Fast forward to the ominous August night at the Shark Tank in 2018. Remember? Matt Chamberlain is at bat. Series is tied. Hands are clenched. Lightning. The whole deal.

The team, the first one entirely put together by Curran, had been a dream team all season, winning its first game in a blowout and never looking back. The players from D1 programs, second baseman Tate Kolwyck and pitcher Chance Huff from Vanderbilt University, were stars on the field – a surprise to no one. But it was the D2 and D3 players, including catcher Nick Raposo, shortstop Kellen Hathaway, and, of course, Chamberlain, that carried the squad, whether it was at the ballpark or on the beach.

“We just surrounded everybody with talent,” Curran recalled. “And picked kids who wanted to be here. Some managers won’t even look at D2 and D3 kids. But we had two last year who were signed to pro baseball.”

The team had steamrolled through the playoffs. But the fate of the season now rested on Chamberlain’s shoulders, its weight far heavier than the three pounds of maple he was gripping. Not only was a championship on the line, but the moment seemed to hold in the balance the years of tireless effort from Roberts, Curran, and the many others that had gotten the team to August of 2018.

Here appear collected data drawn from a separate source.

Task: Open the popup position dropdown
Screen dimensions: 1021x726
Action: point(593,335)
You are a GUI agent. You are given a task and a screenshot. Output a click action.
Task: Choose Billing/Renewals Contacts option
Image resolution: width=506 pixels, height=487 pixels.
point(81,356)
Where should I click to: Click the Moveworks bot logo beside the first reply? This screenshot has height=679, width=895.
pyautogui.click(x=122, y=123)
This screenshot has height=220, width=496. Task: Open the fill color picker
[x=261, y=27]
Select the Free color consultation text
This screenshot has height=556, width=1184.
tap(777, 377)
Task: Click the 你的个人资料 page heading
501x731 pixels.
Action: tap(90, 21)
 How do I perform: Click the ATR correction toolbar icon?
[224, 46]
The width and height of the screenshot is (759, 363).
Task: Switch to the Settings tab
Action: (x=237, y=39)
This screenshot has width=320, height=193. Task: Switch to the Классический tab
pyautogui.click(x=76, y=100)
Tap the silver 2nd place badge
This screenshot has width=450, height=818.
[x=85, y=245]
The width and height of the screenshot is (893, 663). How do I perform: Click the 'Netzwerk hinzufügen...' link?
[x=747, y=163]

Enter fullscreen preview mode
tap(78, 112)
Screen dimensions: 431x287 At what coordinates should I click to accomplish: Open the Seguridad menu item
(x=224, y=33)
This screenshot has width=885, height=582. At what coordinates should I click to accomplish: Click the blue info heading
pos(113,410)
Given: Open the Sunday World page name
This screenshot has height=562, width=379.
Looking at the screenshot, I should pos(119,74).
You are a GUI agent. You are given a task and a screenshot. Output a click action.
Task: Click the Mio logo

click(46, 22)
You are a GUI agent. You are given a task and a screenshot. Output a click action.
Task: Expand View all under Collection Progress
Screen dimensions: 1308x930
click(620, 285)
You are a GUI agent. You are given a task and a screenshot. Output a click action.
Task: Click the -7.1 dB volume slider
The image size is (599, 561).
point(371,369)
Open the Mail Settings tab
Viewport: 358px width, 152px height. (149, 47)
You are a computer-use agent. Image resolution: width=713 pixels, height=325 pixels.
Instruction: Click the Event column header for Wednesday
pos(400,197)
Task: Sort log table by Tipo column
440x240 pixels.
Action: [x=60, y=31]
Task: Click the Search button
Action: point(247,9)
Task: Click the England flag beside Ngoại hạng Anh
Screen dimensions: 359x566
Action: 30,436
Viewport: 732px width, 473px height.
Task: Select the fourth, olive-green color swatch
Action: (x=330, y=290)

They had no business funding a program where the return on investment came in the form of cheeseburger grins from thirteen-year-olds who got to run the bases between innings. They had no business recruiting or housing top-level D1 talent, made possible mostly by the generosity of Islanders who had little more to give than a spare bed. They had no business being there. Yet there they were. And Chamberlain wasn’t going to let them lose.

The first lighting strike came from his bat, a crack loud enough to send a ball to the heavens, send fans to their feet, and, most importantly, tie the game. The second strike, almost moments later as the inning came to a close, was more literal, a crack in the sky loud enough to pause the game, open the heavens, and send fans scrambling into the state forest.

The timing couldn’t have been worse. But it also couldn’t have been better. After an hour-and-a-half rain delay, with the game tied 1–1, the Sharks were crowned champions. Co-champions, but champions nonetheless.

Chamberlain and Curran embraced in a bear hug on the field after the game. “You’re the best,” Curran told him and asked, most importantly, if he’d be back in 2019. Chamberlain added a nod to his smile. The following year Chamberlain, Raposo, and others held true to their word, returning to the team and leading it to a championship appearance in its first year in its new, more competitive league. The future of the team looked as bright as it had ever been headed toward its tenth year in the Shark Tank.

Then the 2020 season was cancelled due to the pandemic. Not just for the Sharks and the summer leagues, but for the entire Island and the off-Island world. But like truth, baseball will out; Curran and Roberts never stopped recruiting, certain that the game would return this summer. The incoming 2021 team already has about ten guys from top-twenty-five schools, including Maryland, Vanderbilt, Louisville, and Virginia Tech. The team is stable financially, and every year Curran comes closer to his goal of having ticket fares covered by sponsorships. Currently, all kids are free.

But the Sharks’ biggest problem for 2021, as it always is, is off the field. Powers, priced out by the real estate market and ready to downsize, moved back to her hometown in Pennsylvania. That’s at least five players who are going to be looking for new homes this summer. The loss nearly moved Curran to tears. It’s going to take another small act of the baseball gods to find them beds. Good thing the Sharks are used to those.

“I’m coming back for opening night,” Powers said. “There’s no question about that. I wouldn’t miss it for anything.”